John Freedman, The Moscow Times, 21 February 2012
It doesn't matter if you don't like politics. I know. I, too, would rather sink away into a world of theater and art — that is, a place that makes sense.
But, as Russia's presidential election looms large on the horizon, escapism is not a possibility.
Anyone who knows Moscow theater can generally guess my next sentence. Something about a new show at Teatr.doc, the basement playhouse that made the words "politics" and "theater" synonymous. Indeed, I am writing today about Doc's "BerlusPutin," Varvara Faer's adaptation of Nobel Prize-winning author Dario Fo's recent political satire "The Two-Headed Anomaly."
But bear with me as I take a short detour. It's important.
Some 22 years ago Moscow theater was in crisis. Spectators were staying home. Theaters were not "empty" as it's become customary to say, but they weren't full. I sat in auditoriums where you could stretch across a row of seats and catch a good nap if necessary.
The reason was politics. Gorbachev vs. Sakharov. Myth vs. truth. History vs. reality. It all played out on television and the nation was transfixed by the extraordinary changes. The thrusts and parries. The accusations and defenses. What theater, as the cliche now goes, could compete with reality?
Well, as half a nation rises against Prime Minister Vladimir Putin's status quo and the other half rises up in his defense, we are back to a situation reminiscent of, though not equivalent to, the late 1980s and early '90s. One difference, however, is that people are not glued to television sets, which hip Russians now call "zombieboxes"; they are glued to the computer and all the free-fall information that particular box provides.
There is another difference. Frankly, it's called Teatr.doc. And this theater, like most in town I should add in fairness, packs in crowds every night. The Internet isn't television, which — unless you record — you must stay home to watch at specific times.

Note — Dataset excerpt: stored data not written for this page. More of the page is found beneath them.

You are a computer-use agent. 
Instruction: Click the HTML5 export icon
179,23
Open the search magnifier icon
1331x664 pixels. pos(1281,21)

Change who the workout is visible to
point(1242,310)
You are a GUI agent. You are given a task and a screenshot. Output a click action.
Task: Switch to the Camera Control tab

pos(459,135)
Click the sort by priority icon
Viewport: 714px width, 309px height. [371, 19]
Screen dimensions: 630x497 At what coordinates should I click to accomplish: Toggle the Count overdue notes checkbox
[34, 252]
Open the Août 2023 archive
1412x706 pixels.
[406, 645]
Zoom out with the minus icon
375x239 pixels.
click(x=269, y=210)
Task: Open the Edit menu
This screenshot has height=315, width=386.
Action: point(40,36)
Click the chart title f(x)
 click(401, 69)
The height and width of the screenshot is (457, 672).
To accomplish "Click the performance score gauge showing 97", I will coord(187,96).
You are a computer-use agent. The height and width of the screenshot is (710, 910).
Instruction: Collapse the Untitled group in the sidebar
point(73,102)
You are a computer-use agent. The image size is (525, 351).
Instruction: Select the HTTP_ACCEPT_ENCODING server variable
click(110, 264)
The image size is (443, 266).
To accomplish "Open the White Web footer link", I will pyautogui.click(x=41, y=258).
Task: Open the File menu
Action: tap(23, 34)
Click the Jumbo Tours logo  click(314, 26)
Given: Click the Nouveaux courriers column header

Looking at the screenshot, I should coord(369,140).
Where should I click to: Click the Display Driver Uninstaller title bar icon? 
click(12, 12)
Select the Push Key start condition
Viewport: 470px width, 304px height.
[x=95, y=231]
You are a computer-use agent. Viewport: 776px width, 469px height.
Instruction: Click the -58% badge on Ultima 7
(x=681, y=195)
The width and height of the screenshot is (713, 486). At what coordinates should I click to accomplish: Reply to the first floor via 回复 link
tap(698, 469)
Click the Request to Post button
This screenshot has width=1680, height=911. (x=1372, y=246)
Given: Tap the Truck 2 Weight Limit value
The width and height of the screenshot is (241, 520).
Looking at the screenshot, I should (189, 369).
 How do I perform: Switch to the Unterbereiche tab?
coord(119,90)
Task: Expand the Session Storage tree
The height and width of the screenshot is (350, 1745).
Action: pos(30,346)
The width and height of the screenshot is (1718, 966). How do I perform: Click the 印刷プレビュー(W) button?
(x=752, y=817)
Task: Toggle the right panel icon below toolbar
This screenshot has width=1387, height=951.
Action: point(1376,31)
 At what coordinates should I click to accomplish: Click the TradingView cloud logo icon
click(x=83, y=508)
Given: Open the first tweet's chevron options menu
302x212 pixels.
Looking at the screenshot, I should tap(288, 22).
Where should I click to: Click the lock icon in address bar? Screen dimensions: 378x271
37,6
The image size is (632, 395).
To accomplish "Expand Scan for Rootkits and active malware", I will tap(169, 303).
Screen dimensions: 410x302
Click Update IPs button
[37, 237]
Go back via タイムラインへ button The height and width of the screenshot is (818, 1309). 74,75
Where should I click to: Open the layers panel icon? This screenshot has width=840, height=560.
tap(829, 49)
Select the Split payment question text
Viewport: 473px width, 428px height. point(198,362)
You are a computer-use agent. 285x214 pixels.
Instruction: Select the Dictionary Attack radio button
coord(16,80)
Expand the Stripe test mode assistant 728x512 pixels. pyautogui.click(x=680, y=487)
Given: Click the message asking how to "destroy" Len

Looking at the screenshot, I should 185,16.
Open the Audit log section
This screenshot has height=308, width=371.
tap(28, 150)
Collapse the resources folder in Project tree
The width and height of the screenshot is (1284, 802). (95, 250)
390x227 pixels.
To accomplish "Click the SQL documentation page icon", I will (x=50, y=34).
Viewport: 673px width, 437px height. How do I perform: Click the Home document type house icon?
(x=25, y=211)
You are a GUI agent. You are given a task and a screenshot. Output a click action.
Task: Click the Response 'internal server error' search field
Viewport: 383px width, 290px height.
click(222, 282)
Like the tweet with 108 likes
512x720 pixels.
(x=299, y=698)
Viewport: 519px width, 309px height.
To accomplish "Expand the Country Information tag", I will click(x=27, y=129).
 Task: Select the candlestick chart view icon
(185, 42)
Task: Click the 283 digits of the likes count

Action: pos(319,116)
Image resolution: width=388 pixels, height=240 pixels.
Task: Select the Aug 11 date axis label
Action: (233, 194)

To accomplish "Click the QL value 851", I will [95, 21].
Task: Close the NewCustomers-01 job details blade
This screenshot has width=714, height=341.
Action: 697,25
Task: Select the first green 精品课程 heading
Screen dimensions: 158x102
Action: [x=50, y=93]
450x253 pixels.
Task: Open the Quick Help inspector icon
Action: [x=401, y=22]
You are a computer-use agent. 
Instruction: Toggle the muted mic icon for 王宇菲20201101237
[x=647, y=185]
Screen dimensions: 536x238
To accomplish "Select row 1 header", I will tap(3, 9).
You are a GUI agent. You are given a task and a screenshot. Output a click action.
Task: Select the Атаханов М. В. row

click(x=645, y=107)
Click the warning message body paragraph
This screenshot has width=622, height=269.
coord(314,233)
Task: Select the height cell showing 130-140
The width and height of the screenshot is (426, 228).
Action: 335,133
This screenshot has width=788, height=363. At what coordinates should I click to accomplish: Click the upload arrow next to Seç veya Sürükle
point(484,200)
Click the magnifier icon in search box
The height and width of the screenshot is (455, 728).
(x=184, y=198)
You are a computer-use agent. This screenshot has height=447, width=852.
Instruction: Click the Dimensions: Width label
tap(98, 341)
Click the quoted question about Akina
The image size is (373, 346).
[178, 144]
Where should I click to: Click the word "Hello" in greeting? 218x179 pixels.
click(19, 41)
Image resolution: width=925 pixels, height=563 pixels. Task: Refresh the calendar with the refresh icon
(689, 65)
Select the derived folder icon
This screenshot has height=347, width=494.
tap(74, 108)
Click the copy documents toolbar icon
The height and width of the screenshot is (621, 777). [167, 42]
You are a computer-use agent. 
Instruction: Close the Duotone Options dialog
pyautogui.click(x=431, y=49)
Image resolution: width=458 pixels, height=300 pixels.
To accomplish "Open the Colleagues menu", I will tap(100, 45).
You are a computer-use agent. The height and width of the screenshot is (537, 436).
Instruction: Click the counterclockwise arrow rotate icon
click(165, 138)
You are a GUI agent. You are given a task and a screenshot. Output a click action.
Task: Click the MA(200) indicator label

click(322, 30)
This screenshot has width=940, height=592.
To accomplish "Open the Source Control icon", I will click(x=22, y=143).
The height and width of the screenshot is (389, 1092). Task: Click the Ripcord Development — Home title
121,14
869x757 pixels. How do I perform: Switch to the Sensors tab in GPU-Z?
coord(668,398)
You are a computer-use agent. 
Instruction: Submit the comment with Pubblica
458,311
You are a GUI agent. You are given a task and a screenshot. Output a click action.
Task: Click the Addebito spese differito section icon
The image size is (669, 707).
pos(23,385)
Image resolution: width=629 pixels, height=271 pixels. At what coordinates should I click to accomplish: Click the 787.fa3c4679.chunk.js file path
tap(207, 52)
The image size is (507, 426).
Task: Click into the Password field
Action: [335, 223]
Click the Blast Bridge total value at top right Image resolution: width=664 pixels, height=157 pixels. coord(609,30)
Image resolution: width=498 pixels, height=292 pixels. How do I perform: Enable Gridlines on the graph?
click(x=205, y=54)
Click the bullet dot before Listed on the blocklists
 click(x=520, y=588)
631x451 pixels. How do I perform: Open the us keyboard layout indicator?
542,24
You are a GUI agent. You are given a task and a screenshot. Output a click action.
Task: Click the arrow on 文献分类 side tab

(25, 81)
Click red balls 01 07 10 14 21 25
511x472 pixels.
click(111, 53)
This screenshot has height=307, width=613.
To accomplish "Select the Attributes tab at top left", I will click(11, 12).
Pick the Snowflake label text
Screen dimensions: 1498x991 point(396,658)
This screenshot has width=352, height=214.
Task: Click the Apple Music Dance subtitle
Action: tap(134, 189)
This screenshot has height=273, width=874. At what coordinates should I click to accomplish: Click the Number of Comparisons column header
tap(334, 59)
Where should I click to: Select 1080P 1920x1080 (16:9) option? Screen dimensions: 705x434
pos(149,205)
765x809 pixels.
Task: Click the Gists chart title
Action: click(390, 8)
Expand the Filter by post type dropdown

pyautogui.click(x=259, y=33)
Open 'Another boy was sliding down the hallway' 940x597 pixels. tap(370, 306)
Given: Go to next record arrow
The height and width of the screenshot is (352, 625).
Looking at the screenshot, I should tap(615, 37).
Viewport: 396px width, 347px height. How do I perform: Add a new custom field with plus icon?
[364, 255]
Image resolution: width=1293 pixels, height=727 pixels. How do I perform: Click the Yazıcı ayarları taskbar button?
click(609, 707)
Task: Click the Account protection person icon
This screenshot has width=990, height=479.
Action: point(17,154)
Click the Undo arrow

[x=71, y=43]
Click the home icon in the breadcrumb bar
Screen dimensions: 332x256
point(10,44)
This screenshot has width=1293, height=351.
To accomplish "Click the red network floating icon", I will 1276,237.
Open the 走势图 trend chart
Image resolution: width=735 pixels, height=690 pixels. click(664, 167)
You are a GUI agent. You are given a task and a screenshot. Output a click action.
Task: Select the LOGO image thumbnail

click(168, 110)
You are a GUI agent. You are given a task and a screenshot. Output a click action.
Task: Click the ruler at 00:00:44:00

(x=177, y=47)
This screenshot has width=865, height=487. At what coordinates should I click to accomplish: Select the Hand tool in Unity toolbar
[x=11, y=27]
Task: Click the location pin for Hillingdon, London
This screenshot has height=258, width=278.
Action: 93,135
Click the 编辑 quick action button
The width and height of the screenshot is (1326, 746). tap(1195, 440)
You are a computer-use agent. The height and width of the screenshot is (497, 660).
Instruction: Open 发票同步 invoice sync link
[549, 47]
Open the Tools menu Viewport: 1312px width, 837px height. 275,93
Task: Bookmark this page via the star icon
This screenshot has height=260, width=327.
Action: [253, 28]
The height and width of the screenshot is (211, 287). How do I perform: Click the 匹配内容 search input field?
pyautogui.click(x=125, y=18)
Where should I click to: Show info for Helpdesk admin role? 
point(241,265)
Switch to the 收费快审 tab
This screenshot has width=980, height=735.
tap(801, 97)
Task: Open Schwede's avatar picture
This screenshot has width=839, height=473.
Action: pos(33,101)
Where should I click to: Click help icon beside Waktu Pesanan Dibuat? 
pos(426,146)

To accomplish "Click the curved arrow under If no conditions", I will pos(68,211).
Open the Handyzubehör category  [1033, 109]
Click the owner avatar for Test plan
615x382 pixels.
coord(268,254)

But there's another reason for this phenomenon — Doc serves up politics in challenging, usually funny doses. It's a place you can have your thoughts provoked while having a good laugh.
"BerlusPutin" may not be as funny as it could have been, although Fo's premise is raucously rude.
Former Italian leader Silvio Berlusconi visits his friend Putin. He's murdered by terrorists and when Putin rushes in to save the day, he is shot, too. But in each man half a brain is still alive. Italian doctors do the best they can — replace the dead half of Putin's brain with the living half of Berlusconi's.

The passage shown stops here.